As you know I have had the expected meltdown that I had been dreading for quite some time but I must admit I was on such a adrenalin high, that I did not expect it to happen to me. Come on am I not the control freak superwoman who battles it all! So I can control my meltdown as I do everything else. No No! That is not how it goes and a few silly triggers and the cookie crumbled. The body. mind, sou, spirit said ENOUGH IS ENOUGH! And to make sure I heard LOUD AND CLEAR they took away my one and only panacea for all ills: my desire and thus ability to write. That was a real red flag and I knew I had to take matters in hand and take a break. So am on a break. My FB page is ample proof. No blog a day!

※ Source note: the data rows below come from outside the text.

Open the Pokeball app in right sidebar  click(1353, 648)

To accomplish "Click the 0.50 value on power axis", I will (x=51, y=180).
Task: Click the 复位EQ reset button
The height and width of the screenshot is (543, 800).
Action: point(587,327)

The doctors ordered rest, yoga, breathing, exercising, mineral broth, green juices and more. I am being good and after a few days of resisting – noblesse oblige – I realised I quite enjoyed this state of total farniente. La Dolce Vita. Let alone writing and even reading has taken a back seat and I find myself doing nothing for long spells. 

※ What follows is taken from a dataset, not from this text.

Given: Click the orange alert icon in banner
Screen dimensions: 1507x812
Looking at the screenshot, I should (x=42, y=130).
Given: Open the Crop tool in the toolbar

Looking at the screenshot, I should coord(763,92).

I do not know how many days it has been but it suddenly struck me this morning that if I let it happen for 66 days then it will become a habit. That was a wake up call. I could not and cannot let this happen. So panic attacks or not here I am writing a blog.

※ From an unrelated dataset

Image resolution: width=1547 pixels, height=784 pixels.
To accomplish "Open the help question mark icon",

Mercifully being on forced rest I still find myself browsing the net, zapping TV channels and thumbing through magazines. This is how I stumbled on two articles that got my somewhat dried up creative juices trickling, and the 66 day bogey did the rest. One is about the plight of Delhi’s Rich Kids. Reading it made me sad and also angry. Parents have no time for their children and give them everything they want except happiness so these kids surrounded by luxury in every form imaginable are lost and depressed. They buy expensive things they do not use or drink themselves silly paying a whopping 60K with alacrity. No one is there to spend time with them or inculcate values. The only mantra is money! Money the elusive coin the likes of me break their proverbial back trying to collect each day not to buy expensive items but to keep dreams alive.

What anguishes me most in my otherwise enthralling project why journey is my inability to reach out to these lost kids and young adults and open their hearts. Giving up just one bag, shoe or drinking binge could run a whole pwhy centre. How does one reach out to these poor rich kids and teach them compassion and sharing. I do not know. What is frightening is that the gap is going wider by the second as the rich shut themselves behind real and virtual gates.

The second article I read warmed my heart though it angered many. This article is about a High Court so disturbed by the plight of government schools that they directed t he chief secretary to ensure that children/wards of government officials/servants, those serving in the local bodies, representatives of people and judiciary, etc., send their wards to these schools. Sadly this will not happen as there are too many stakeholders that would rather ‘die’ – or I guess pack their kids to another planet – then have their children share a bench with what we call the ‘poor’. And yet if this were to be true, India would change. I have always yearned for a common school for all where children from all walks of life would study, play and grow together in an enabling environment. Is this a miracle one can pray for?

So here it is. I have broken the 66 days bogey. Whether it is for good or just for today, only time will tell.